Want Hij heeft van God den Vader eer en heerlijkhied ontvangen, als zodanig een stem van de hoogwaardige heerlijkheid tot Hem gebracht werd: Deze is Mijn geliefde Zoon, in Denwelken Ik Mijn welbehagen heb.
En deze stem hebben wij gehoord, als zij van den hemel gebracht is geweest, toen wij met Hem op den heiligen berg waren.
En wij hebben het profetische woord, dat zeer vast is, en gij doet wel, dat gij daarop acht hebt, als op een licht, schijnende in een duistere plaats, totdat de dag aanlichte, en de morgenster opga in uw harten.
Dit eerst wetende, dat geen profetie der Schrift is van eigen uitlegging;
Want de profetie is voortijds niet voortgebracht door den wil eens mensen, maar de heilige mensen Gods, van den Heiligen Geest gedreven zijnde, hebben ze gesproken.
Wij hebben dat profetische woord, dat zeer vast is
Vers 19 is de climax van dit gedeelte. Wij hebben dat profetische woord en dat is zeer vast en in zekere zin het enige licht dat we hebben. Het Licht der wereld is Christus, maar Die kennen we alleen uit het Woord. Als we het normaal gesproken over het profetische woord hebben, dan denken we aan Daniël en Openbaring. Die boeken spreken over de dingen die nog moeten gebeuren. De aardigheid is dat er in dit Schriftgedeelte helemaal niet gesproken wordt over de dingen die haast geschieden moeten. Het gaat hier over actuele zaken.
In dat verband gebruikt Petrus hier die term “het profetische woord”. In vers 12 gaat het over tegenwoordige waarheid. Dat is niet alleen de waarheid van toen, maar de waarheid van heel de vijfde bedeling, de bedeling waarin wij nu leven vanaf de opstanding van Christus.
Die tegenwoordige waarheid is de kracht en toekomst van onze Heere Jezus Christus en die waarheid is niet ontleend aan kunstig verdichte fabelen. Daar ontleend de wereld haar “waarheid“ uit.

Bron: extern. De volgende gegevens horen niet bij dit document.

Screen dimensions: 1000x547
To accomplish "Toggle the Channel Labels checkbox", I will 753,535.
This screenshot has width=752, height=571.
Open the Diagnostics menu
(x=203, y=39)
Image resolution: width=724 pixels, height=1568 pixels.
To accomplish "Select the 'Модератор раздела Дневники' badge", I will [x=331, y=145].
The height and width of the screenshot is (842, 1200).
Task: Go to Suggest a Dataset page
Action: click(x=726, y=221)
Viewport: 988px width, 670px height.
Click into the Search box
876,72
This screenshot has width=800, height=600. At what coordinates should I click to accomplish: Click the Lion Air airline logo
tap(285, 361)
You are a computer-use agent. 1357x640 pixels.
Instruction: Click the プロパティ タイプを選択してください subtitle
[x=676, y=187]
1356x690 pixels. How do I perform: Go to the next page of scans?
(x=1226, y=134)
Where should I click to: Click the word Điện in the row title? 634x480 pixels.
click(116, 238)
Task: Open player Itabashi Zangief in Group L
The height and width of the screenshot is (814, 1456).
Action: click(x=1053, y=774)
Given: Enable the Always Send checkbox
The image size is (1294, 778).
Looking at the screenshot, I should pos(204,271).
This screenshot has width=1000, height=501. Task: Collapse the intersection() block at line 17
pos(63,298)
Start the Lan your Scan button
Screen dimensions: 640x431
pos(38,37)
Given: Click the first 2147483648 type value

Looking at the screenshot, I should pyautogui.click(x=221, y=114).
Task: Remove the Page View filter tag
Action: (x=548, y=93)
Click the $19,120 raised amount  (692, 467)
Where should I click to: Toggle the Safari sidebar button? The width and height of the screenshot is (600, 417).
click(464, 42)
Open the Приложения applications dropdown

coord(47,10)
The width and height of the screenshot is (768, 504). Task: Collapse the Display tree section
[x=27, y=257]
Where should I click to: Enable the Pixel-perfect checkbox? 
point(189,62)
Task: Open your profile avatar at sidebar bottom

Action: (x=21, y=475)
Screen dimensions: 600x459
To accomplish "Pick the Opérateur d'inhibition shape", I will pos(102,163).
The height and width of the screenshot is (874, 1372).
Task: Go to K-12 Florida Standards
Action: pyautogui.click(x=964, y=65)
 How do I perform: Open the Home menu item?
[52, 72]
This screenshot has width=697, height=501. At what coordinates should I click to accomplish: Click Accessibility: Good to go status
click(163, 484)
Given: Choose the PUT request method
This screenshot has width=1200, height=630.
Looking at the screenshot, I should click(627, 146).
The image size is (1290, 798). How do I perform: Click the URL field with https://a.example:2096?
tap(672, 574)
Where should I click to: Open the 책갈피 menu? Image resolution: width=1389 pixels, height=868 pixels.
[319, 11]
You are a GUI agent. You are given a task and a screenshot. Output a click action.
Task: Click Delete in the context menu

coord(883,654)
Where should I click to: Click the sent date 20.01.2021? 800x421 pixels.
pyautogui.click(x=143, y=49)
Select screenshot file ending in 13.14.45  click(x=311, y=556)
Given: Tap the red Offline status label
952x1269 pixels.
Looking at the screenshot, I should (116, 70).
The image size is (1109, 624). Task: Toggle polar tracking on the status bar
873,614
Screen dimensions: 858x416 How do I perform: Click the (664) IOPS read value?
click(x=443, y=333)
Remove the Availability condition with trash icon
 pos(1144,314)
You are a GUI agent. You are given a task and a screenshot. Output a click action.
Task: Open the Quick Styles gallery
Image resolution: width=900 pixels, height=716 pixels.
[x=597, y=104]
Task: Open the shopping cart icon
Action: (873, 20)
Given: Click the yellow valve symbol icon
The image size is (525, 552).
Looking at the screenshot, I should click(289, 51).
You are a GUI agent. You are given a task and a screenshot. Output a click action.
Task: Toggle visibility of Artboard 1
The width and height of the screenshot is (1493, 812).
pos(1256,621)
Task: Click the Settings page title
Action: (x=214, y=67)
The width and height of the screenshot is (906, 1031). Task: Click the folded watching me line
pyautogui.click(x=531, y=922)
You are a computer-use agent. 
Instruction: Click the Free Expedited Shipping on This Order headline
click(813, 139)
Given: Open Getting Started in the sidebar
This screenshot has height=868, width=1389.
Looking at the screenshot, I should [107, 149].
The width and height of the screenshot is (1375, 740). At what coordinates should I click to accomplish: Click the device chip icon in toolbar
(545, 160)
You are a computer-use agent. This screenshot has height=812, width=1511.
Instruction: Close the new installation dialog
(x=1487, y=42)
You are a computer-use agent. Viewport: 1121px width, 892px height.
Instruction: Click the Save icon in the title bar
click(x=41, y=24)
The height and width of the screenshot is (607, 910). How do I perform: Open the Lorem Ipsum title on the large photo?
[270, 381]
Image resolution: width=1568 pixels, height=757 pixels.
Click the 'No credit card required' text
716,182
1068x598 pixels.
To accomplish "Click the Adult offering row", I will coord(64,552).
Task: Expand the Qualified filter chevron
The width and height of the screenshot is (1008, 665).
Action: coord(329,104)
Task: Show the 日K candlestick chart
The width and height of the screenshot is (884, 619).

Van een verheerlijkte Christus is pas sprake na Zijn opstanding
Petrus verwijst naar die gebeurtenis op de heilige berg. Daar zag men de verheerlijkte Heer. Verder was Hij in Zijn aardse omwandeling niet heerlijk. Die heerlijkheid liet Hij soms zien door o.a. wonderen en tekenen. Van een verheerlijkte Christus is pas sprake na Zijn opstanding (zie ook Markus 9). Er waren 12 discipelen, maar slechts 3 gingen mee de berg op. De rest probeerde beneden de duivel – de maanzieke knaap – te verslaan). Dat is nu helaas ook zo. Er zijn slechts weinigen die Christus met heerlijkheid en eer gekroond zien en dat komt door het negeren van het profetische woord.
Vanaf Genesis 1 wordt ons al een verheerlijkte Christus voorgehouden. Dat is de Zoon des mensen, Die gezeten is aan de rechterhand Gods en gegeven is alle macht in hemel en op aarde.
Er zijn 2 bronnen om dat te kunnen weten. Ten eerste zijn zij aanschouwers geweest en hebben het ook gehoord (vers 18) en ten tweede hebben zij het profetische woord, dat zeer vast is (vers 19).